A New Wnt/beta-catenin Signaling Mechanism Controlling Orofacial Development

Homeodomain transcription factors are required for early patterning of maxillary and mandibular processes and require protein interactions for their spatial and temporal activation. Objectives: The chromatin-associated high mobility group protein (HMG-17) is associated with transcriptionally active chromatin, however its role in regulating gene expression is unclear. This report reveals a unique strategy in which, HMG-17 acts a molecular switch regulating homeodomain transcriptional activity. The switch utilizes the Wnt/beta-catenin signaling pathway and adds to the diverse functions of beta-catenin. Methods: We use transient transfections, real-time PCR, mutant mice, chromatin immunoprecipitation (ChIP) assays, electrophoretic mobility shift assays, immunochemical and biochemical assays. Results: HMG-17 is specifically expressed within the epithelial component of the tooth germ at early embryonic stages and is down-regulated at later post-natal stages.
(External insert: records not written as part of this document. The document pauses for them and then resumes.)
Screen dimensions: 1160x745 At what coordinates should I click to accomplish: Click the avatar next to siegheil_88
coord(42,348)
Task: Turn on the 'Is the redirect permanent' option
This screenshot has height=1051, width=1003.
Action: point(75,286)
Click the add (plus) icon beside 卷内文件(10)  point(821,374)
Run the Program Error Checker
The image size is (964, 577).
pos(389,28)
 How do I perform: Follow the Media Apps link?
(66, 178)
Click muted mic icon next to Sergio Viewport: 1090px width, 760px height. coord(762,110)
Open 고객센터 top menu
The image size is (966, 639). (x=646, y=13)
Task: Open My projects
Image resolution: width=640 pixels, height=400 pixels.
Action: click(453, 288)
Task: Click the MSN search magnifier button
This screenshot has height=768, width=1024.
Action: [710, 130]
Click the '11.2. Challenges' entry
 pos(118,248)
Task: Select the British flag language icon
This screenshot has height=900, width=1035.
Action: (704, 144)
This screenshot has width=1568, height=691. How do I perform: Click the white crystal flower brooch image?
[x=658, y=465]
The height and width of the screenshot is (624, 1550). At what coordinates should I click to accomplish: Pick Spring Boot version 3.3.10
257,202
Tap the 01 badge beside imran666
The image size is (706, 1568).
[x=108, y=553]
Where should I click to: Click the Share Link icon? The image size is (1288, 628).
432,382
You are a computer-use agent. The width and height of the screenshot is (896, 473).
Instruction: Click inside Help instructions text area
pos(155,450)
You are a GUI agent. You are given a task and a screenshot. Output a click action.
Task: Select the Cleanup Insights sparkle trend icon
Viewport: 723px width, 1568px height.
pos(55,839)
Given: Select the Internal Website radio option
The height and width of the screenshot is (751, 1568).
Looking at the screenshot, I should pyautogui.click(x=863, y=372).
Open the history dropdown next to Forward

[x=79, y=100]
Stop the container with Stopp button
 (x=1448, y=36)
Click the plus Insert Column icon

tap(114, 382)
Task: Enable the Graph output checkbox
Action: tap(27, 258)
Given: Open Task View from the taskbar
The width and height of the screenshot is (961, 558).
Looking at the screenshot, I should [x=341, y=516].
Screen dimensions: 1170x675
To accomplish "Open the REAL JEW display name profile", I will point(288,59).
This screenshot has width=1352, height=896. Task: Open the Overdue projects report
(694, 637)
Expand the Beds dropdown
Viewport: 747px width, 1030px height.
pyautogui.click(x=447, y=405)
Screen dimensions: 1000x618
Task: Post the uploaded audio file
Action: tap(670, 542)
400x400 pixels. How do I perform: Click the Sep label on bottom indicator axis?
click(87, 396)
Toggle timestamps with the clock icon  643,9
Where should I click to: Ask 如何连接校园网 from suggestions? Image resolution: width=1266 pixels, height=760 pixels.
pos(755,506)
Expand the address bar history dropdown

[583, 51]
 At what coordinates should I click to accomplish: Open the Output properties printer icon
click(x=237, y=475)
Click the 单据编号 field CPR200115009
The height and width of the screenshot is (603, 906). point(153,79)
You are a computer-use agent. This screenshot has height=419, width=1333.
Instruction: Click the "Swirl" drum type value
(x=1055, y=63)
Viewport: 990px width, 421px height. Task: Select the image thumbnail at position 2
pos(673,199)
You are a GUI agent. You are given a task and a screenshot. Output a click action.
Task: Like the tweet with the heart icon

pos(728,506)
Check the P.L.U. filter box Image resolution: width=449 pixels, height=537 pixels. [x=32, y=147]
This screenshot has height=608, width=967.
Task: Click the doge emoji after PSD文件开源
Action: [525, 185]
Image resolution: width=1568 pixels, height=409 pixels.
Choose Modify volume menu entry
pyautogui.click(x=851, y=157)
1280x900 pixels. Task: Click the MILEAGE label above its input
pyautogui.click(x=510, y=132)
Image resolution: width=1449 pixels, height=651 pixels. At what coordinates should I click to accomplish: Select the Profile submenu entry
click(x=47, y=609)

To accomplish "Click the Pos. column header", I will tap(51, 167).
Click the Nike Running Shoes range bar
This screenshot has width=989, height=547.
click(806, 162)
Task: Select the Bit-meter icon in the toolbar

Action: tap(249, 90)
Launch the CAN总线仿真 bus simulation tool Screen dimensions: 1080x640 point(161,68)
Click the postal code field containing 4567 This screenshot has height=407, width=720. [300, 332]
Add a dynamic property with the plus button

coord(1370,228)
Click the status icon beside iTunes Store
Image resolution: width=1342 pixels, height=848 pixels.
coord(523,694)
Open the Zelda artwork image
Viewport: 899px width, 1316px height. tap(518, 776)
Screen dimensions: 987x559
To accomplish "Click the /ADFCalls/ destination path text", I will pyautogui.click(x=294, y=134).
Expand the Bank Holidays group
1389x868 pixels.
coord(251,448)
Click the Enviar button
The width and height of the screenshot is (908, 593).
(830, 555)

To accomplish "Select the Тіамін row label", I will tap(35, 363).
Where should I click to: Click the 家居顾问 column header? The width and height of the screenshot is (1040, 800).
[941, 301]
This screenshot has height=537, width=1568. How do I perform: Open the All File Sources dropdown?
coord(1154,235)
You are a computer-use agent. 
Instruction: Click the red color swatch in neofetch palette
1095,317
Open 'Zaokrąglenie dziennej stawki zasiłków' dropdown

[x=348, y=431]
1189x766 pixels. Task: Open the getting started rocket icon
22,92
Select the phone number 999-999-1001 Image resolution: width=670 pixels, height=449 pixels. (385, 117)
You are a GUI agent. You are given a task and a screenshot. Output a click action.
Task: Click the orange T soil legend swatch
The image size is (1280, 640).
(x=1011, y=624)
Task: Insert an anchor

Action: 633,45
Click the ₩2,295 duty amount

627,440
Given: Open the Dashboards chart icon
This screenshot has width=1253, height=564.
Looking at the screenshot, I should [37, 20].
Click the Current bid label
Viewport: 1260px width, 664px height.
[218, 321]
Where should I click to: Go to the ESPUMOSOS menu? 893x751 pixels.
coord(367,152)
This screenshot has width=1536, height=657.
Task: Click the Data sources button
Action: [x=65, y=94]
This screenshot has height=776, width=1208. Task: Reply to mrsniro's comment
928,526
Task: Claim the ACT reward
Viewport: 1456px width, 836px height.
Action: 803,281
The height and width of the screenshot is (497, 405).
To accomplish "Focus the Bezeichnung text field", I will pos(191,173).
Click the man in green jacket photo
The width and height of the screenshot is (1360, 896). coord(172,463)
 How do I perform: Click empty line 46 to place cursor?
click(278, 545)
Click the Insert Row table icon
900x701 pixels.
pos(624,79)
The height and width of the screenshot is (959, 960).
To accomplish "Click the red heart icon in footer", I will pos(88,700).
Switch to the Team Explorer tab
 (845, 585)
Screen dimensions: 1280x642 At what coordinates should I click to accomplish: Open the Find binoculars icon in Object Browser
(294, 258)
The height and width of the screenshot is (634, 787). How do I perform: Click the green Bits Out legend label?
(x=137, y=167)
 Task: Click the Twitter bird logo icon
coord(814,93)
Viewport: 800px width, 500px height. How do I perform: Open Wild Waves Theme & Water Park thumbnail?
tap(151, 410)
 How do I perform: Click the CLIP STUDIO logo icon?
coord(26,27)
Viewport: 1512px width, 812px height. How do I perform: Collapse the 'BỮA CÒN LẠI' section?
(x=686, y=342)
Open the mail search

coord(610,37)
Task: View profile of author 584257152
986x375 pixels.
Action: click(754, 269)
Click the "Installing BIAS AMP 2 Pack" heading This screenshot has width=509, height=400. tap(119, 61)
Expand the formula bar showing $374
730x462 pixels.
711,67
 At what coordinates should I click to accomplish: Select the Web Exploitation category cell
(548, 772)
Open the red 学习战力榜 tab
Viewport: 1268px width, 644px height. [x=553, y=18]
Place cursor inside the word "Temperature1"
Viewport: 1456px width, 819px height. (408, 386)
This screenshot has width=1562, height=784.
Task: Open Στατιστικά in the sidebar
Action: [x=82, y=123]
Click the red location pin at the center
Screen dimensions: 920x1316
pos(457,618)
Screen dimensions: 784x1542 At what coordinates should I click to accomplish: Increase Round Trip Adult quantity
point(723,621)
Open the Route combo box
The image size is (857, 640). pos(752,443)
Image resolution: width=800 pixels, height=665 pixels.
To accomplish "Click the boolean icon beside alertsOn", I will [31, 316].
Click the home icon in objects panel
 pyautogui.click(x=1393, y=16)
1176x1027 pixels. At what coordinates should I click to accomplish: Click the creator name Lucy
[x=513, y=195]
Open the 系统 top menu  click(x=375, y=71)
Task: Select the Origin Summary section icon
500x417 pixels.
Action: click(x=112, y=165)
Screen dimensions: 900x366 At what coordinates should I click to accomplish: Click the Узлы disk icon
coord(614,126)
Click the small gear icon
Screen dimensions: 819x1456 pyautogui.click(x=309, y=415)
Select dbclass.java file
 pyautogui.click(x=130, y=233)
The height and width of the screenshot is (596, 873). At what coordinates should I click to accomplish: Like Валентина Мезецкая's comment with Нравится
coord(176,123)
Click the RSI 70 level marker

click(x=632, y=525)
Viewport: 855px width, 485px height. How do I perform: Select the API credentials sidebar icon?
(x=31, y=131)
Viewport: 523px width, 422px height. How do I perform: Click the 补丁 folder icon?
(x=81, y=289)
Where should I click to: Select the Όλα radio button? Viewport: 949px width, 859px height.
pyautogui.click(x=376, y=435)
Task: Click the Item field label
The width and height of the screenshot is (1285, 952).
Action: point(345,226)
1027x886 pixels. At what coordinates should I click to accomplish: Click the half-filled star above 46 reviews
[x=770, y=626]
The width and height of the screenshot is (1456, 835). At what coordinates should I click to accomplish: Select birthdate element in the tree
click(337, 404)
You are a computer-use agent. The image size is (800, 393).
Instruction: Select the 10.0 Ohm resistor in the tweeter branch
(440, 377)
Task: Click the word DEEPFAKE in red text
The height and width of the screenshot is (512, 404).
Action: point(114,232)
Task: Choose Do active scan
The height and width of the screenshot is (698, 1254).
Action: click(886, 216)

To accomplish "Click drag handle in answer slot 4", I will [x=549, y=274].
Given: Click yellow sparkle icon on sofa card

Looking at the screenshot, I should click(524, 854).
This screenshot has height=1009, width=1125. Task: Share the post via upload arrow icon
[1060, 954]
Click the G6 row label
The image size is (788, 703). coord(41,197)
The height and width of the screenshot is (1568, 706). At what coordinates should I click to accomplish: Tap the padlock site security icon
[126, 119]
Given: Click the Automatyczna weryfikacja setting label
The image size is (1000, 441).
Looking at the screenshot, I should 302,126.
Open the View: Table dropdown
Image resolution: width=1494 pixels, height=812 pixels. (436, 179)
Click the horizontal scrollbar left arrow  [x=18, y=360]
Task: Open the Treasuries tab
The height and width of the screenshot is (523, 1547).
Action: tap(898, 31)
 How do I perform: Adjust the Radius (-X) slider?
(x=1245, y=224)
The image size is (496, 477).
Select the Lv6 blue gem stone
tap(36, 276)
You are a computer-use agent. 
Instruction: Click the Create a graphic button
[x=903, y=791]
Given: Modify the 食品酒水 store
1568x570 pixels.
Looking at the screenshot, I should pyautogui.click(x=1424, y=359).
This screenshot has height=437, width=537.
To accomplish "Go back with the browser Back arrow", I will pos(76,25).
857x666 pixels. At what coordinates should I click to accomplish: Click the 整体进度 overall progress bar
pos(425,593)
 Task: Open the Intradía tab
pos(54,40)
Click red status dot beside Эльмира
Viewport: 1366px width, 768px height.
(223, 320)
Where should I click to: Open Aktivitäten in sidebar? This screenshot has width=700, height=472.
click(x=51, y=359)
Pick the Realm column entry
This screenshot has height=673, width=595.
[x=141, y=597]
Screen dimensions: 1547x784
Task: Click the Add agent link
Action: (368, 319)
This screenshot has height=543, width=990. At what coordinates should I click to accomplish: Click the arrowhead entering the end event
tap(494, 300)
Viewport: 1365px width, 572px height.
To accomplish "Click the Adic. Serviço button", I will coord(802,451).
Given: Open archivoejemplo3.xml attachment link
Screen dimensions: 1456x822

It is expressed in the external and internal enamel epithelia being continuous at the cervical loop and enamel knot. A high affinity HMG-17 interaction with the PITX2 homeodomain protein inhibits PITX2 DNA binding activity. The HMG-17/PITX2 inactive complex is concentrated to specific nuclear regions primed for active transcription. Beta-catenin forms a ternary complex with PITX2/HMG-17 to switch it from a repressor to an activator complex. Without beta-catenin, HMG-17 can physically remove PITX2 from DNA to inhibit its transcriptional activity. Conclusions: The PITX2/HMG-17 regulatory complex acts independently of promoter targets and is a general mechanism for the control of homeodomain transcriptional activity. HMG-17 is developmentally regulated and has a unique role during embryogenesis to regulate the activity of transcription factors. This mechanism provides a new role for canonical Wnt/beta-catenin signaling in regulating homeodomain transcriptional activity during craniofacial development using HMG-17 as a molecular switch. These data demonstrate a new role for HMG-17 in tooth morphogenesis. Support for this research was provided from grant DE13941 from the National Institute of Dental and Craniofacial Research.